Wednesday, January 10, 2007

Psychology and Politics

Sullivan links to this article in Psychology Today about the intersection of psychology and politics. Four points I'd like to highlight:

1. There's a connection between certain personality traits and political outlooks:
The most comprehensive review of personality and political orientation to date is a 2003 meta-analysis of 88 prior studies involving 22,000 participants. The researchers—John Jost of NYU, Arie Kruglanski of the University of Maryland, and Jack Glaser and Frank Sulloway of Berkeley—found that conservatives have a greater desire to reach a decision quickly and stick to it, and are higher on conscientiousness, which includes neatness, orderliness, duty, and rule-following.
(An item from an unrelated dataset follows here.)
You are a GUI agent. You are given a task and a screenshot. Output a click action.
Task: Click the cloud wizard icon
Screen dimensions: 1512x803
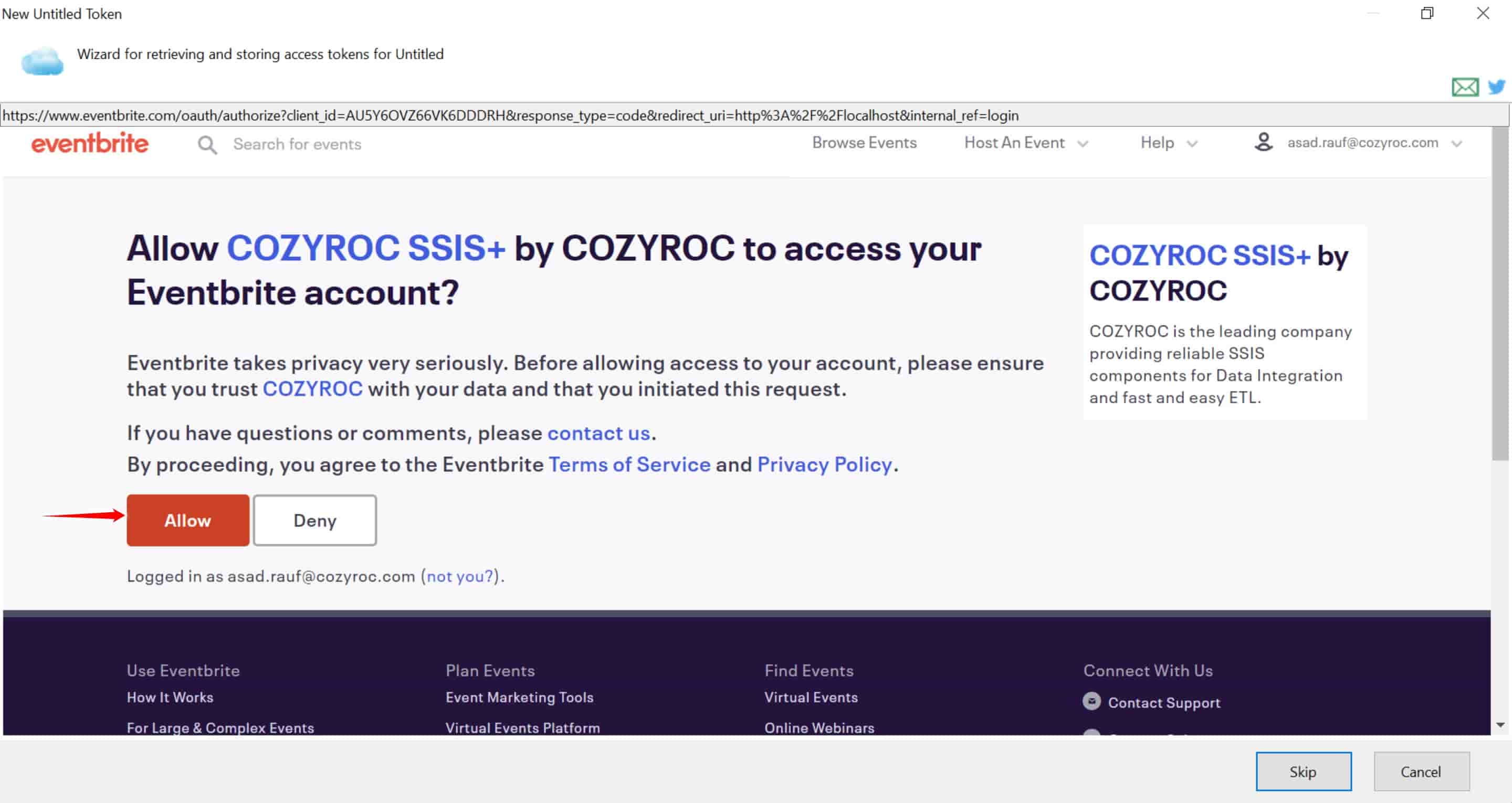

Liberals are higher on openness, which includes intellectual curiosity, excitement-seeking, novelty, creativity for its own sake, and a craving for stimulation like travel, color, art, music, and literature.
2. Fear, or morespecifically, thinking about death ("mortalitiy salience") makes everyone across the political spectrum more conservative, even on areas unrelated to national security:
As a follow-up, Solomon primed one group of subjects to think about death, a state of mind called "mortality salience." A second group was primed to think about 9/11. And a third was induced to think about pain—something unpleasant but non-deadly. When people were in a benign state of mind, they tended to oppose Bush and his policies in Iraq. But after thinking about either death or 9/11, they tended to favor him. Such findings were further corroborated by Cornell sociologist Robert Willer, who found that whenever the color-coded terror alert level was raised, support for Bush increased significantly, not only on domestic security but also in unrelated domains, such as the economy. [emphasis added]
3. Perhaps the most interesting finding is that people can overcome the effects of mortality salience merely by concentrating on being rational:
But the second time, one group was asked to make gut-level decisions about the two authors, while the other group was asked to consider carefully and be as rational as possible. The results were astonishing. In the rational group, the effects of mortality salience were entirely eliminated. Asking people to be rational was enough to neutralize the effects of reminders of death. Preliminary research shows that reminding people that as human beings, the things we have in common eclipse our differences—what psychologists call a "common humanity prime"—has the same effect. [emphasis added]
4. Travel and education make you more liberal (to a point: once you have a lot of status to defend, you can get more conservative):
Professors at major universities are more liberal than their counterparts at less acclaimed institutions. What travel and education have in common is that they make the differences between people seem less threatening. "You become less bothered by the idea that there is uncertainty in the world," explains Jost.
Given these realities, it shouldn't be surprising that Republicans push anti-intellectualism, fear of death, irrationality, etc., since all these things make you more conservative. It makes strategic sense for them to push the country in this direction. (This article equates conservatism and Republicanism, something many would dispute.) Interestingly enough, making travel more difficult also plays into this mindset, as does making student loans more difficult to obtain.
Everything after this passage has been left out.